#### Task details
Write out, word for word, every line in the data below from the one containing "Where should I click to: Click the green" to the one containing "Given: Select West Ham United win odds 1.98", both of them included.

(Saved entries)
────────────────
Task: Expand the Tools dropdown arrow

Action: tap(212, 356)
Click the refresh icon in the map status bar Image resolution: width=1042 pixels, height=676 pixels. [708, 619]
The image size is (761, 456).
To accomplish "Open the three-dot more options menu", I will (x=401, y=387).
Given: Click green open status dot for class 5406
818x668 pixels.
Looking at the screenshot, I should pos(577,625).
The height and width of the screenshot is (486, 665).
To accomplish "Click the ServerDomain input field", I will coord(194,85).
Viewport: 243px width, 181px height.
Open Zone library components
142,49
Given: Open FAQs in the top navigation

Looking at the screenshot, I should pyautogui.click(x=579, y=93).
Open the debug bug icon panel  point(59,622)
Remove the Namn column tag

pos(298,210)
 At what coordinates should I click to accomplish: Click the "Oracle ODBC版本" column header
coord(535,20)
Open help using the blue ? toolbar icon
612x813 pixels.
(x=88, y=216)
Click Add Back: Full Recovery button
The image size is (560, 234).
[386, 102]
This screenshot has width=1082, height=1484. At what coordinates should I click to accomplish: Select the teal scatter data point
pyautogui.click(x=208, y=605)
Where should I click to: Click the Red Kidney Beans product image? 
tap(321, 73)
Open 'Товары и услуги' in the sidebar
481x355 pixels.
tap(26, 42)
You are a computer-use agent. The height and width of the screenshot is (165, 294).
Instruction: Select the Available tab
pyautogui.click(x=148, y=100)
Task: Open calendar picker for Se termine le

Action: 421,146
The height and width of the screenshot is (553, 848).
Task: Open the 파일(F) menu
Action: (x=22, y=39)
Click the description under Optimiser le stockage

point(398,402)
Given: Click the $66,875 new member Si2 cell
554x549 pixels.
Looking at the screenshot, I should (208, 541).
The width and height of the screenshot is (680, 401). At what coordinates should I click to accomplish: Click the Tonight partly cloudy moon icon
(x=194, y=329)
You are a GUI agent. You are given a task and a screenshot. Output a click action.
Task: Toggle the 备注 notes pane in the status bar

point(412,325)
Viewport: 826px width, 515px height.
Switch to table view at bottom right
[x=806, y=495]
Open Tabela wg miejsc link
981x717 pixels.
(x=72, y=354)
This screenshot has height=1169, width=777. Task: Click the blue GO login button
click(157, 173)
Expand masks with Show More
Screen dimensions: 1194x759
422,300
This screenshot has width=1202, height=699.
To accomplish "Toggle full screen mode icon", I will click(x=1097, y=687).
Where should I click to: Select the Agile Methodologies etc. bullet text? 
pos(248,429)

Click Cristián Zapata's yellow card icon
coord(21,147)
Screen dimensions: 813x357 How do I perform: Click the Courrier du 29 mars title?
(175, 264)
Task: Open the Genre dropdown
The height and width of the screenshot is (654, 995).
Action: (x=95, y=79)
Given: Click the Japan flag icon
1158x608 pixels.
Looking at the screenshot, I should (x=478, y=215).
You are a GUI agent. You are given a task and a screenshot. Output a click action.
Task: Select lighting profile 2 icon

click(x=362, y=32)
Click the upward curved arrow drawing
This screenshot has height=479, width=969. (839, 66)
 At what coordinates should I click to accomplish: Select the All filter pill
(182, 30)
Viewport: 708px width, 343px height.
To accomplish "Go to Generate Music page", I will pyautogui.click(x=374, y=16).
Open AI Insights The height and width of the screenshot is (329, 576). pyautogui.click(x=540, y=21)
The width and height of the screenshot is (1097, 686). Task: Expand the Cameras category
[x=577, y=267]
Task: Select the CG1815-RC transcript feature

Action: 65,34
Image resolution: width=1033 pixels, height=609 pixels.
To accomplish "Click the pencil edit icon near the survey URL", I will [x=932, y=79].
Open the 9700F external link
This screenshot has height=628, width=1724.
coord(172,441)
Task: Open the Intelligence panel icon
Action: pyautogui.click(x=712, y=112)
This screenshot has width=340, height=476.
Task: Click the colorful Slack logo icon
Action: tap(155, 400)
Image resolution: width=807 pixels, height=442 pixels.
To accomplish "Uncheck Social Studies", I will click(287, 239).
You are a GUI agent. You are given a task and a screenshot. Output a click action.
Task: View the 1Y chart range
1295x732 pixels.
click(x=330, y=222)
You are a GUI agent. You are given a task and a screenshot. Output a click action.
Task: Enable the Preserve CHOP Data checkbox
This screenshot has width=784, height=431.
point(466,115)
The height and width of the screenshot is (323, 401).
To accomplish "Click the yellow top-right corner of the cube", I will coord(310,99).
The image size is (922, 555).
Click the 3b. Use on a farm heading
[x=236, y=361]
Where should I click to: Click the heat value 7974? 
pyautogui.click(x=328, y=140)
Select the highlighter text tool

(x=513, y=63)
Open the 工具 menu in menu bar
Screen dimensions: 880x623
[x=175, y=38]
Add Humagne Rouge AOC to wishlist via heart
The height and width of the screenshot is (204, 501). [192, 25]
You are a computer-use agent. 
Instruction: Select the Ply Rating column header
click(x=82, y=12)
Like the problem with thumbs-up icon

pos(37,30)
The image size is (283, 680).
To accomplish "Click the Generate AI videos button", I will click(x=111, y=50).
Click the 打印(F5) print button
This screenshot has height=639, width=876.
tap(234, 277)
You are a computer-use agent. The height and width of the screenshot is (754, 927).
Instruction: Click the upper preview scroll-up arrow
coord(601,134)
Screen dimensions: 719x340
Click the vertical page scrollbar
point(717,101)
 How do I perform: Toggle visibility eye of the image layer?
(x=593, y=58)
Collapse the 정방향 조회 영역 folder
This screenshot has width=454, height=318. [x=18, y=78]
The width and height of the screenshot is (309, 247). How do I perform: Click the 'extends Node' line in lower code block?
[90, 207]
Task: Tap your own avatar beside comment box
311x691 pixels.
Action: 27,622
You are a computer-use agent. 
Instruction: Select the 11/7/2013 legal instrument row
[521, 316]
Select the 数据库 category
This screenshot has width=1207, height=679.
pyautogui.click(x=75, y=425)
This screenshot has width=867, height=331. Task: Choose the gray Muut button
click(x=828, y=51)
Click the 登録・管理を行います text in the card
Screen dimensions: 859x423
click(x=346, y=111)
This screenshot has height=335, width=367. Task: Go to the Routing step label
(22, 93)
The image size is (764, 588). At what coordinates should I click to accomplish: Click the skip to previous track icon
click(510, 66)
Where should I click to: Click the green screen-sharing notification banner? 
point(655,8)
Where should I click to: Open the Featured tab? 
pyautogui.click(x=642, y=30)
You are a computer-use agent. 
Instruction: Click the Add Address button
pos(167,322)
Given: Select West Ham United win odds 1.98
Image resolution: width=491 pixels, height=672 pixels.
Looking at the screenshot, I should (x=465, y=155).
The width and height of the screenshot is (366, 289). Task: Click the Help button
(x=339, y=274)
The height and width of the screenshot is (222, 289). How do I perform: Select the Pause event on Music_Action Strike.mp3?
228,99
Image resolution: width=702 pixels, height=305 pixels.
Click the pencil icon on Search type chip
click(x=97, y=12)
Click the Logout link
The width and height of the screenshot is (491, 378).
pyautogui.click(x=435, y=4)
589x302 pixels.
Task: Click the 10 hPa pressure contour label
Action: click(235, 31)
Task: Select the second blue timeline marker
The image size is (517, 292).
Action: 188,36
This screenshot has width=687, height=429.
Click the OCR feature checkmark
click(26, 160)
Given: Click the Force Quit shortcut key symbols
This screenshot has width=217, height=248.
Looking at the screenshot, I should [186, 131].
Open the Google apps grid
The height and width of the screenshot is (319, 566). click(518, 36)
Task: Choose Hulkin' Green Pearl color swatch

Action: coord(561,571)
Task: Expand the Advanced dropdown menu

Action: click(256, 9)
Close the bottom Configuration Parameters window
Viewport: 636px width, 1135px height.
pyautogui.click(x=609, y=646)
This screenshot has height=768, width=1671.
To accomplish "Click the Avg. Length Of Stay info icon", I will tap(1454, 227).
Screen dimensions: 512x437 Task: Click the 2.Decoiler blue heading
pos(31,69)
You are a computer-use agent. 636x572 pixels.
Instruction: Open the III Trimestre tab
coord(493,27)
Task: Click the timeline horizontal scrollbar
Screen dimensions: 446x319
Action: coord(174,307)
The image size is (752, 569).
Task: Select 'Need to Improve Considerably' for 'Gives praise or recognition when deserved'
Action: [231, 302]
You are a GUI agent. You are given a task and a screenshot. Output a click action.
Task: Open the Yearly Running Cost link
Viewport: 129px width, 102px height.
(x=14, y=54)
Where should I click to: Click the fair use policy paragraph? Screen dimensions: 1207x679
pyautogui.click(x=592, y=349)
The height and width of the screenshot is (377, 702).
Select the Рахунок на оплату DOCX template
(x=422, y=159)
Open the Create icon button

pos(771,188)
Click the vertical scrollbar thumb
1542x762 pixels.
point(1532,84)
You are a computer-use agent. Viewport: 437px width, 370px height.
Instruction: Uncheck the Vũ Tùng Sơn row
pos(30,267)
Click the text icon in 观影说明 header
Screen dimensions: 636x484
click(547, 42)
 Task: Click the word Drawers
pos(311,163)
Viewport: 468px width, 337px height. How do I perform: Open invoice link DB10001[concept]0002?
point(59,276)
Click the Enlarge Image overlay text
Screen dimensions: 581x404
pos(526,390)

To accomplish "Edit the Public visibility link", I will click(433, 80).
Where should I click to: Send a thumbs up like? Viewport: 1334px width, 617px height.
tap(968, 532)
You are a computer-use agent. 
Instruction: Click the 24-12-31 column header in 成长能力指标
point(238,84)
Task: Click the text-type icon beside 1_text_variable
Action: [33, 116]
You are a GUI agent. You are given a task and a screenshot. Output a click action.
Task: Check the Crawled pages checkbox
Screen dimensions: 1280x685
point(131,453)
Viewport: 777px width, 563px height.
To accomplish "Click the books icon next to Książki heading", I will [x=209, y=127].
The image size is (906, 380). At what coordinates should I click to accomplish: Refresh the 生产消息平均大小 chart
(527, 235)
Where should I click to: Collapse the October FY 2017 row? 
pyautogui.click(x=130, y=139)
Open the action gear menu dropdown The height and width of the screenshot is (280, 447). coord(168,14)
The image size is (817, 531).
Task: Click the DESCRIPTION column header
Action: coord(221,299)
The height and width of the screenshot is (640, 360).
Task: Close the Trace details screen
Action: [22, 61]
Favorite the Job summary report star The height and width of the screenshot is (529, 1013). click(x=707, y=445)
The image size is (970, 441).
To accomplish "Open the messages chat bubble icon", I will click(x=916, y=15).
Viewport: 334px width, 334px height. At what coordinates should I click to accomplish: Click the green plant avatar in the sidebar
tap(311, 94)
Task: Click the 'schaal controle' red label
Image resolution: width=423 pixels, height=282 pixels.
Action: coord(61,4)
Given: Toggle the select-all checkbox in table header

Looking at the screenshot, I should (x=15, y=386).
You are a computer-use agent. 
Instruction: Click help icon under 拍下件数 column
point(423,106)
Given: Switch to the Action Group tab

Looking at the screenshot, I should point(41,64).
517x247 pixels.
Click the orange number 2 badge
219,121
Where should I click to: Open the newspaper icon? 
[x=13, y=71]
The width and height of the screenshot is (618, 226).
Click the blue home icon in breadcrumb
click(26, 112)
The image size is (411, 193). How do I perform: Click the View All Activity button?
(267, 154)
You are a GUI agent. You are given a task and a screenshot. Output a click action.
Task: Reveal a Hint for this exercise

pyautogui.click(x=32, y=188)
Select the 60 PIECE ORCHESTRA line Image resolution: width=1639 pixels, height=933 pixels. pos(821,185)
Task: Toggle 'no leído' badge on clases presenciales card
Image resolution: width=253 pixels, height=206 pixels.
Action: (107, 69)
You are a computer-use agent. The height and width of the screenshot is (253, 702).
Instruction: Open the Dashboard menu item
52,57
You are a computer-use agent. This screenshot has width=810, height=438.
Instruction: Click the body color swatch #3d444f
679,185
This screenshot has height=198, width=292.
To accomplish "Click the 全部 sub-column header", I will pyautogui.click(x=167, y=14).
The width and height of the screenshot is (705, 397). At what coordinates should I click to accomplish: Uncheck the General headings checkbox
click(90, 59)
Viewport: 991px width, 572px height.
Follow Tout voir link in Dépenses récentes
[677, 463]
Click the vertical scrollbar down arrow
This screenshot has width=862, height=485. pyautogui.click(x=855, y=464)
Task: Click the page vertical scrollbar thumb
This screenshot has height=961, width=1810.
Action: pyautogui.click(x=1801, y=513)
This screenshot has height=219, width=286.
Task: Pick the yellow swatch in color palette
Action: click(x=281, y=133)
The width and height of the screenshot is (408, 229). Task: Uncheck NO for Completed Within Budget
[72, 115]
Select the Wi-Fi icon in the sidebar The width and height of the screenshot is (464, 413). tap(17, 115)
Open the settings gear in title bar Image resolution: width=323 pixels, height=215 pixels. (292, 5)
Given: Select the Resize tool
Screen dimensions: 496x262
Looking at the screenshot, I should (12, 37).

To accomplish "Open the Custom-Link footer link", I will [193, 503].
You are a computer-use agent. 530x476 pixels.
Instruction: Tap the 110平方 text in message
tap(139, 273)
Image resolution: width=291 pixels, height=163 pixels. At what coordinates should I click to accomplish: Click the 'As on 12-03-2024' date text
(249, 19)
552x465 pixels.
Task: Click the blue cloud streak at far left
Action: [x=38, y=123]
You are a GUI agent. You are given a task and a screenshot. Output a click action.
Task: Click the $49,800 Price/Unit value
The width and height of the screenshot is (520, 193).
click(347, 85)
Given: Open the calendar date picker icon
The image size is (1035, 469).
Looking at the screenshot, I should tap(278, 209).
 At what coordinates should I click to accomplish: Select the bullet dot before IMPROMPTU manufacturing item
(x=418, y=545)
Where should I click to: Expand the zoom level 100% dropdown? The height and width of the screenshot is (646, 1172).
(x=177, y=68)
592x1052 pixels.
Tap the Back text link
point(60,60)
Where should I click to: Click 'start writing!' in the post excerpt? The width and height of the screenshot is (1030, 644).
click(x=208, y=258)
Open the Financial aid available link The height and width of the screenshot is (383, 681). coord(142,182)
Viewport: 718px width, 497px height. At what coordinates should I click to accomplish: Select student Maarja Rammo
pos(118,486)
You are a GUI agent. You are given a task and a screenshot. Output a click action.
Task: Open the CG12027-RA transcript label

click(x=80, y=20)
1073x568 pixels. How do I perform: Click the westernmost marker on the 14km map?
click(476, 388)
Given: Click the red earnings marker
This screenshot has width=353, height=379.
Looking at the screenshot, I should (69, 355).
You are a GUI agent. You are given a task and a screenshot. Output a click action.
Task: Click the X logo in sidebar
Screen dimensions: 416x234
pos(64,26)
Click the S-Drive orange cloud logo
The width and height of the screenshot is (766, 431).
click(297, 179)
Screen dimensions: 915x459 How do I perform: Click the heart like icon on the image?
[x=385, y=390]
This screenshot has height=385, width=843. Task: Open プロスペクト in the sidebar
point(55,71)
────────────────
#### Exercise solution
Where should I click to: Click the green screen-sharing notification banner? 
point(655,8)
Where should I click to: Open the Featured tab? 
pyautogui.click(x=642, y=30)
You are a computer-use agent. 
Instruction: Click the Add Address button
pos(167,322)
Given: Select West Ham United win odds 1.98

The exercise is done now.